As you can see, the shell produced no output at all until warnings
were turned off.

At this point, in my code, which must run under taint mode, I have
reverted to using ((length @$arrayref) - 1).

Cheers
R
 
R

Ryan Travis Tate

| At this point, in my code, which must run under taint mode, I have
| reverted to using ((length @$arrayref) - 1).

Erm, after re-reading the thread, I have switched to the significant
less brain dead $#{$arrayref}, which seems to work just fine, taint or
no. No point, I suppose, worrying why the other version works in some
cases but not others. IIRC & FWIW, the only reason I thought to do it
that way was I saw someone else do something like $#{1 .. 3}, which as
it turns out itself produces interesting results.
 
P

Peter Dintelmann

Hi,

Ryan Tate said:
If I have an array @array, I can get the last index with $#array.

What is the equivalent way to get the last index of array reference
$array?

perl -le '$x=[0,1,2,3]; print $#$x'
3

HTH,

Peter
 
B

Brad Baxter

| At this point, in my code, which must run under taint mode, I have
| reverted to using ((length @$arrayref) - 1).

Erm, after re-reading the thread, I have switched to the significant
less brain dead $#{$arrayref}, which seems to work just fine, taint or
no. No point, I suppose, worrying why the other version works in some
cases but not others. IIRC & FWIW, the only reason I thought to do it
that way was I saw someone else do something like $#{1 .. 3}, which as
it turns out itself produces interesting results.

Or simply $#$arrayref.

__EXERCISE__
Reproduce the part of the Perl array-index thread that begins at "Brad Baxter" and ends after "Or simply $#$arrayref.". The lines that follow are separate material and have no connection to the thread above.

__GIVEN INFORMATION__
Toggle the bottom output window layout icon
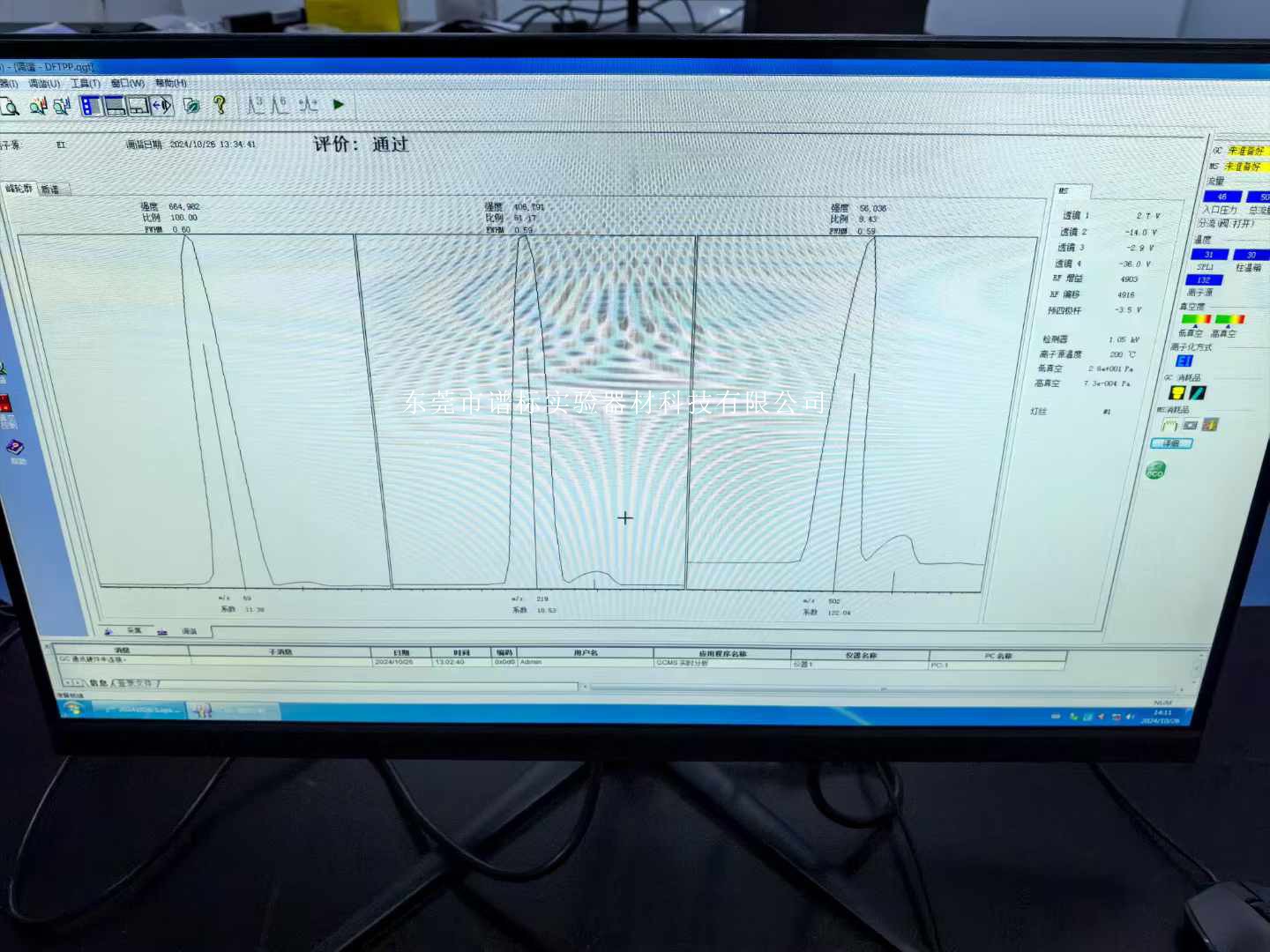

__RESPONSE AREA__
Brad Baxter

| At this point, in my code, which must run under taint mode, I have
| reverted to using ((length @$arrayref) - 1).

Erm, after re-reading the thread, I have switched to the significant
less brain dead $#{$arrayref}, which seems to work just fine, taint or
no. No point, I suppose, worrying why the other version works in some
cases but not others. IIRC & FWIW, the only reason I thought to do it
that way was I saw someone else do something like $#{1 .. 3}, which as
it turns out itself produces interesting results.

Or simply $#$arrayref.